You are viewing a plain text version of this content. The canonical link for it is here.
Posted to mapreduce-dev@hadoop.apache.org by Eli Collins <el...@cloudera.com> on 2010/06/01 21:25:07 UTC
Re: Contributor Meeting Minutes 05/28/2010
I posted a link to the slides on the wiki:
http://wiki.apache.org/hadoop/HadoopContributorsMeeting20100528
On Fri, May 28, 2010 at 7:59 PM, Eli Collins <el...@cloudera.com> wrote:
> Slides attached. Thanks for taking notes Chris!
>
>
> On Fri, May 28, 2010 at 5:37 PM, Chris Douglas <cd...@apache.org> wrote:
>> This month, the MapReduce + HDFS contributor meeting was held at
>> Cloudera Headquarters.
>>
>> Announcements for contributor meetings are here:
>> http://www.meetup.com/Hadoop-Contributors/
>>
>> Minutes follow.

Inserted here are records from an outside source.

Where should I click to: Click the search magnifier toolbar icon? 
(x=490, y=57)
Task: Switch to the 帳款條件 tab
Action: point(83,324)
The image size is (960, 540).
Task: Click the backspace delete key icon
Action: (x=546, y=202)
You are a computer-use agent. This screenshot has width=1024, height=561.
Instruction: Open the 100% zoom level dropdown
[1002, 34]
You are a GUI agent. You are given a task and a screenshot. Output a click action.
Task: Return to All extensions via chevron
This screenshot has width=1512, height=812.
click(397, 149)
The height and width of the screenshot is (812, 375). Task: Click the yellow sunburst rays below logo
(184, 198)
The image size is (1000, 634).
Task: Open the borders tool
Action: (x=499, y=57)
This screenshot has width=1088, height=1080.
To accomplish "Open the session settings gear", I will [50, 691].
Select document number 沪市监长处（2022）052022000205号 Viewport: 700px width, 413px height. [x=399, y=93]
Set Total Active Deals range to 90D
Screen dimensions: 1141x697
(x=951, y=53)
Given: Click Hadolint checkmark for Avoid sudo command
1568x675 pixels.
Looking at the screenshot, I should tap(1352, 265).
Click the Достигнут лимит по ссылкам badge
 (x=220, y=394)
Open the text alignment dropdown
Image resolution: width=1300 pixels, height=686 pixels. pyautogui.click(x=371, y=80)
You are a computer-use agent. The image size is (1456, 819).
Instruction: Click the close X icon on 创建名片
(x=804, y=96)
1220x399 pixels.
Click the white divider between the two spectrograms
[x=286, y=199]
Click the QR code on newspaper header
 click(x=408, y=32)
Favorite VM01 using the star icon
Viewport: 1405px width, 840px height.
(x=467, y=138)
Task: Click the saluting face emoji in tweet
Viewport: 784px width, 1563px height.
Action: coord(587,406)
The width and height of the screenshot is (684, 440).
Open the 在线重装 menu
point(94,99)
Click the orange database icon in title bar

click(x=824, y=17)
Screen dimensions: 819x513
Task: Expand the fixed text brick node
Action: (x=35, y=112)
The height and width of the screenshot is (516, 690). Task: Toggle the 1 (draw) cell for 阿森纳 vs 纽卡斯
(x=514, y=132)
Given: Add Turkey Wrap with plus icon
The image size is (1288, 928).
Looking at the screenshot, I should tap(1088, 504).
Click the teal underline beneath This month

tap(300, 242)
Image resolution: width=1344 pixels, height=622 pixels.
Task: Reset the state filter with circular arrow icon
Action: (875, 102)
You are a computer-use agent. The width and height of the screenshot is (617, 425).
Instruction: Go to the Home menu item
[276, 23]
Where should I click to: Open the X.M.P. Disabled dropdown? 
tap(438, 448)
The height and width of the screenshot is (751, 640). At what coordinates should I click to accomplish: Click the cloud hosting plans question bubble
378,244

No decisions were made at this meeting, but the
>> following issues were discussed and may presage future discussion and
>> decisions on these lists.
>>
>> Eli, I think you have all the slides. Would you mind sending them out? -C
>>
>> == 0.21 release update ==
>> * Continuing to close blockers, ping people for updates and suggestions
>> * About 20 open blockers. Many are MapReduce documentation that may be
>> pushed. Speak up if 0.21 is missing anything substantive.
>> * Common/HDFS visibility and annotations are close to consensus;
>> MapReduce annotations are committed to trunk and the 0.21 branch
>>
>> == HEP proposal ==
>> (what follows is the sketch presented at the meeting. A full proposal
>> with concrete details will be circulated on the list)
>>
>> * Based on- and very similar to- the PEP (Python Enhancement Proposal) Process
>> * Audience is HDFS and MapReduce; not necessarily adopted by other subprojects
>> - Addresses the perception that there is friction between
>> innovation/experimentation and stability
>> * Not for small enhancements, features, and bug fixes. This should not
>> slow down typical development or impede casual contribution to Hadoop
>> * Primary mechanism for new features, collecting input, documenting
>> design decisions
>> * JIRA is good for details, but not for deciding on wide shifts in direction
>> * Purpose is for author to build consensus and gather dissenting opinions.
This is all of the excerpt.